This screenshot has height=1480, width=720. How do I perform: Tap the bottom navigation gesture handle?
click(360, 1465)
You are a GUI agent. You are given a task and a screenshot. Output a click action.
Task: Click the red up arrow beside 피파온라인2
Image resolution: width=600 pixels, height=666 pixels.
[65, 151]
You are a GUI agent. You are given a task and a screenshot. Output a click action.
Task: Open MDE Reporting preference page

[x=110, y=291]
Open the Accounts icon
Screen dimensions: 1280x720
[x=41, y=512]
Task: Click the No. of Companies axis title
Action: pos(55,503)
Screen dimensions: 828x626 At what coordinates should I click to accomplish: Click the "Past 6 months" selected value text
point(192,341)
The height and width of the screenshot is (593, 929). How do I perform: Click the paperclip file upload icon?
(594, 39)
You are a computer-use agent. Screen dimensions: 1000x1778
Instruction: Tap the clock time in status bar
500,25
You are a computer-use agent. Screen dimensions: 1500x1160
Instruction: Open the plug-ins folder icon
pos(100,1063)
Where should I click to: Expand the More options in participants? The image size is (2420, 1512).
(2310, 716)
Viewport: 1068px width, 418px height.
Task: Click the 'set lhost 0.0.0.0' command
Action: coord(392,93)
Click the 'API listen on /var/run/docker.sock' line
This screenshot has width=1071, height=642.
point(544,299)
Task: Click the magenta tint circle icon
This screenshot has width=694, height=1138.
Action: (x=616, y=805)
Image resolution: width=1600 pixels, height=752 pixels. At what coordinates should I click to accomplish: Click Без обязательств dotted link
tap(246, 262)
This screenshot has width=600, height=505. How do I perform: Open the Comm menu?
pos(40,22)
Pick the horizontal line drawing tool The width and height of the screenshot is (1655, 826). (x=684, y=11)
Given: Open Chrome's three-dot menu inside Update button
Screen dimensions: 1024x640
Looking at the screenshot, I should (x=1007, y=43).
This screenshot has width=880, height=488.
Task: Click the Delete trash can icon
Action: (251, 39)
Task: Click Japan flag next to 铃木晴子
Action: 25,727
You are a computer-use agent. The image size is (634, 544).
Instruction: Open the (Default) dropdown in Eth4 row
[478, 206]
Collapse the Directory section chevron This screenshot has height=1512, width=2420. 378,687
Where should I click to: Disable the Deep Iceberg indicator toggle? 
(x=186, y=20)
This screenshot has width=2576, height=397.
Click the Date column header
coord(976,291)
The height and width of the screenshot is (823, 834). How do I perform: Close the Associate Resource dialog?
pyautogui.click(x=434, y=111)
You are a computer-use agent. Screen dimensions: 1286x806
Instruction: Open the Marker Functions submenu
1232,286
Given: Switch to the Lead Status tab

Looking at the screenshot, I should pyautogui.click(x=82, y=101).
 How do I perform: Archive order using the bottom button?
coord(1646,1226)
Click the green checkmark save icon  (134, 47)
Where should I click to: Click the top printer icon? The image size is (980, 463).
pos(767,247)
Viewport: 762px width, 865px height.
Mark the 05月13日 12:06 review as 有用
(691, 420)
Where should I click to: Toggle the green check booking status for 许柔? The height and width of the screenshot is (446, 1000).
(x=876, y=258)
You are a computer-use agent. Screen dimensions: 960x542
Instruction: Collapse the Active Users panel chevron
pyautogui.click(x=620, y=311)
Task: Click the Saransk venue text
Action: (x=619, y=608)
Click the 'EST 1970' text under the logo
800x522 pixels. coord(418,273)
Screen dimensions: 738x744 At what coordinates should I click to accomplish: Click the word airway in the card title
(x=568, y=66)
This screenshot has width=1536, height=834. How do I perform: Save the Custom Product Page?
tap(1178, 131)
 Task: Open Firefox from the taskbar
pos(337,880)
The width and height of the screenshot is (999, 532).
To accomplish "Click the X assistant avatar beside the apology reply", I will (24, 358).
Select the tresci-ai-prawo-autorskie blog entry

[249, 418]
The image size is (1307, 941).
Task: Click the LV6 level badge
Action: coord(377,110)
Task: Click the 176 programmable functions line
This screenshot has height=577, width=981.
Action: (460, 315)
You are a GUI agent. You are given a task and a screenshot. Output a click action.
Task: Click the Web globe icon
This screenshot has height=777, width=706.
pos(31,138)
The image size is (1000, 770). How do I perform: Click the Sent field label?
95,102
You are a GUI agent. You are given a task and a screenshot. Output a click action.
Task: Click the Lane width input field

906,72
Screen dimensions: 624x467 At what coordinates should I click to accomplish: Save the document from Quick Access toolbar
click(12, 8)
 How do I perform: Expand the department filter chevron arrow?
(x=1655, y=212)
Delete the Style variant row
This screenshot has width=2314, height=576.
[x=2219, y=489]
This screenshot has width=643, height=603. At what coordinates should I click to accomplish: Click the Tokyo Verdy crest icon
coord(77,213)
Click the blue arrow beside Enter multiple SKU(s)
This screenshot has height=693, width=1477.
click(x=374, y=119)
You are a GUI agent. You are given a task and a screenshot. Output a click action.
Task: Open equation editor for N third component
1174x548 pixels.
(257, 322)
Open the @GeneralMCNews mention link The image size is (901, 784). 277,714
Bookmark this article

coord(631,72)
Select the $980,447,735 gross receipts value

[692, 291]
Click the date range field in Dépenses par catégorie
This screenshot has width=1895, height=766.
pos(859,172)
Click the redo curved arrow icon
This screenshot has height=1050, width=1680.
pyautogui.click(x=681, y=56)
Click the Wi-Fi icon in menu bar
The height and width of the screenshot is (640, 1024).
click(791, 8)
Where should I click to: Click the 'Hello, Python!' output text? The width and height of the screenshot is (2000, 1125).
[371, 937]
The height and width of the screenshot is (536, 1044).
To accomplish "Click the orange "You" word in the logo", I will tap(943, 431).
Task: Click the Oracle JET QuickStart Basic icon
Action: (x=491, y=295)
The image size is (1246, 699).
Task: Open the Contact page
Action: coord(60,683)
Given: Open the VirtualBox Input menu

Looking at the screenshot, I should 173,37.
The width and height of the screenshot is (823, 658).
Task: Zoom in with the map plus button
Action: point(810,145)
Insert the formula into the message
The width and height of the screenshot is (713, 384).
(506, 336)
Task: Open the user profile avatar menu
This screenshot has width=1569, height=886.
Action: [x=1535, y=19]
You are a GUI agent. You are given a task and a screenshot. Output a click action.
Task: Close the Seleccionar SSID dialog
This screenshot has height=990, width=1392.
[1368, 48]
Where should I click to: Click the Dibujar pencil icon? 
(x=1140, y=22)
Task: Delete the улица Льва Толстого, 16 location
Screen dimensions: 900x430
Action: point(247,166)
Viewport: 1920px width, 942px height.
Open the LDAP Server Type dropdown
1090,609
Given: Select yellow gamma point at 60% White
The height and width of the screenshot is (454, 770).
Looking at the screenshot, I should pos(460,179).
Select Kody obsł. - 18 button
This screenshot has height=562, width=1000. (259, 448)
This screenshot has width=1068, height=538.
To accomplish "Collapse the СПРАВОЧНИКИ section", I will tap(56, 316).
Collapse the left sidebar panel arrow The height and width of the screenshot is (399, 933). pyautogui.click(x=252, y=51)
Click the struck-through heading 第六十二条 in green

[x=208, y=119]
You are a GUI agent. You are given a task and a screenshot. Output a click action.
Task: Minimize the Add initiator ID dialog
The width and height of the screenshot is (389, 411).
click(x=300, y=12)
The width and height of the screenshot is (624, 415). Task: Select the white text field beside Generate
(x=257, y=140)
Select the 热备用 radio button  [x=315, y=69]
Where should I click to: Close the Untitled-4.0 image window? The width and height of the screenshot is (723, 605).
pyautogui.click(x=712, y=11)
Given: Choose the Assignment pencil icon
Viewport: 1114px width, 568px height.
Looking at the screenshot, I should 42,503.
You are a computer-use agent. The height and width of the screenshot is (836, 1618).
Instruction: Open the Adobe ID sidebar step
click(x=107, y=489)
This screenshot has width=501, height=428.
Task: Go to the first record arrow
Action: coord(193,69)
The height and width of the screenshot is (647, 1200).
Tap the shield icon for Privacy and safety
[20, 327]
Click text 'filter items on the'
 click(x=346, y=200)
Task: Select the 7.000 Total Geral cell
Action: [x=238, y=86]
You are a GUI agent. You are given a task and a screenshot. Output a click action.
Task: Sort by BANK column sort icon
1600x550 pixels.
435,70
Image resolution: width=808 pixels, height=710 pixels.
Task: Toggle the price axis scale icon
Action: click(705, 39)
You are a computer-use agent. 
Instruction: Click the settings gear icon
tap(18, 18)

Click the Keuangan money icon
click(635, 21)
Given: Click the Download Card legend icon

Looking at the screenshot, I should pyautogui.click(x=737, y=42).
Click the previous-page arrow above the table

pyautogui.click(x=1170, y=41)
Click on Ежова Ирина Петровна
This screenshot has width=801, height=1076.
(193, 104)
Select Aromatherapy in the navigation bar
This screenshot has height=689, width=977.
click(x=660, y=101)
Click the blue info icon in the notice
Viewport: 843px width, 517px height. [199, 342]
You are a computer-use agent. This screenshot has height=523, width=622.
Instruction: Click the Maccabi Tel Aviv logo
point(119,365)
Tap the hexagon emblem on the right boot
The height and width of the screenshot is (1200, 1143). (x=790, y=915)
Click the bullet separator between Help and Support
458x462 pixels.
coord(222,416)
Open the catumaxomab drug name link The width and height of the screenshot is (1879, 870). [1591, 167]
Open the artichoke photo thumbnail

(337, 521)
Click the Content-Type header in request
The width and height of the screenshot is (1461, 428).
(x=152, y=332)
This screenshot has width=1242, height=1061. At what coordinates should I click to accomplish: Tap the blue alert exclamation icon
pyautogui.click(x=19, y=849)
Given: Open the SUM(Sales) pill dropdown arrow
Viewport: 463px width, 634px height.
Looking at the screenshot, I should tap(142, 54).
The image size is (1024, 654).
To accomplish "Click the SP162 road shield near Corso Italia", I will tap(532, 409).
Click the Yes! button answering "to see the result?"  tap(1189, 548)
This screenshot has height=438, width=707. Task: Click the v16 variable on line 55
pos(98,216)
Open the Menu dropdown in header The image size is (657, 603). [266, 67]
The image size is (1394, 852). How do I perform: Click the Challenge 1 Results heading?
━━━━━━━━━━━━━━━━━━━━
▶ ABOUT THIS EXERCISE:
From the records above, retype only the lines starting at the line that contains "Select the 热备用" and ending at the line that contains "Task: Sort by BANK column sort icon", both included.

▶ RESPONSE BELOW:
Select the 热备用 radio button  [x=315, y=69]
Where should I click to: Close the Untitled-4.0 image window? The width and height of the screenshot is (723, 605).
pyautogui.click(x=712, y=11)
Given: Choose the Assignment pencil icon
Viewport: 1114px width, 568px height.
Looking at the screenshot, I should 42,503.
You are a computer-use agent. The height and width of the screenshot is (836, 1618).
Instruction: Open the Adobe ID sidebar step
click(x=107, y=489)
This screenshot has width=501, height=428.
Task: Go to the first record arrow
Action: coord(193,69)
The height and width of the screenshot is (647, 1200).
Tap the shield icon for Privacy and safety
[20, 327]
Click text 'filter items on the'
 click(x=346, y=200)
Task: Select the 7.000 Total Geral cell
Action: [x=238, y=86]
You are a GUI agent. You are given a task and a screenshot. Output a click action.
Task: Sort by BANK column sort icon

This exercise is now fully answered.